Stakeholder engagement
Most problems in this world are because of a communication failure, and fixing that communication failure will go a long way to resolving the problem. Talking to banks, investors, suppliers, staff and customers with what you are doing, and then delivering on what you tell them will build support and confidence in the turnaround plan.
Financial restructuring
The way the business is financed is often not fit for purpose, as was implemented at a different stage of the business journey. Are there changes needed to debt and equity, gearing of the balance sheet, and refinancing with a more appropriate facility?
Process improvement
Have the operations of all areas of the business been reviewed with the view to efficiency gains, and cost and time reduction? Tim Ferris, the author of The 4-hour Workweek, said,
“Never automate something that can be eliminated, and never delegate something that can be automated or streamlined. Otherwise, you waste someone else’s time instead of your own, which now wastes your hard-earned cash. How’s that for incentive to be effective and efficient?”

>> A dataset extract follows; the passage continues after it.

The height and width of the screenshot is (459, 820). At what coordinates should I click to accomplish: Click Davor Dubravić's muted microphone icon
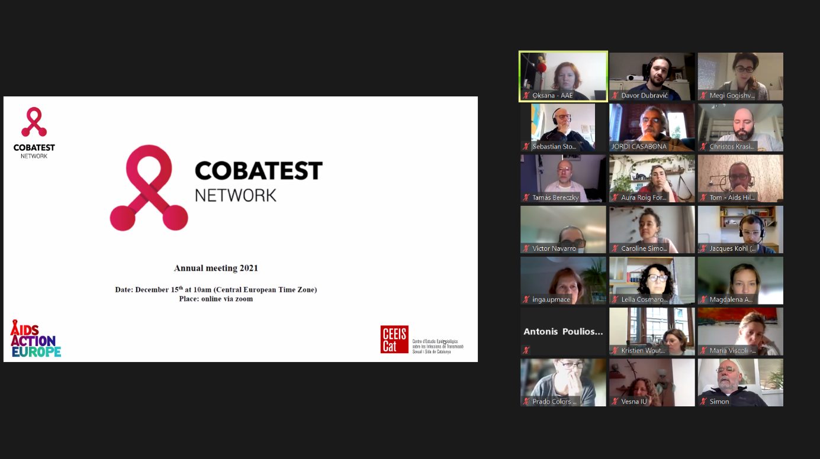point(615,95)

Eliminate. Simplify. Automate. Delegate.
Culture and operational changes
Reviewing what people do, how they do it, their attitude and energy, and then making changes and improvements will improve both operational performance and the culture of the staff and the business.
Strategic review
Once the crisis and emergency stage has begun and the business is more stable, it is then time to do a strategic review of the business and the direction it should be heading. This may include considering divestment, asset reduction, downsizing, outsourcing, investment, and organic versus acquired growth.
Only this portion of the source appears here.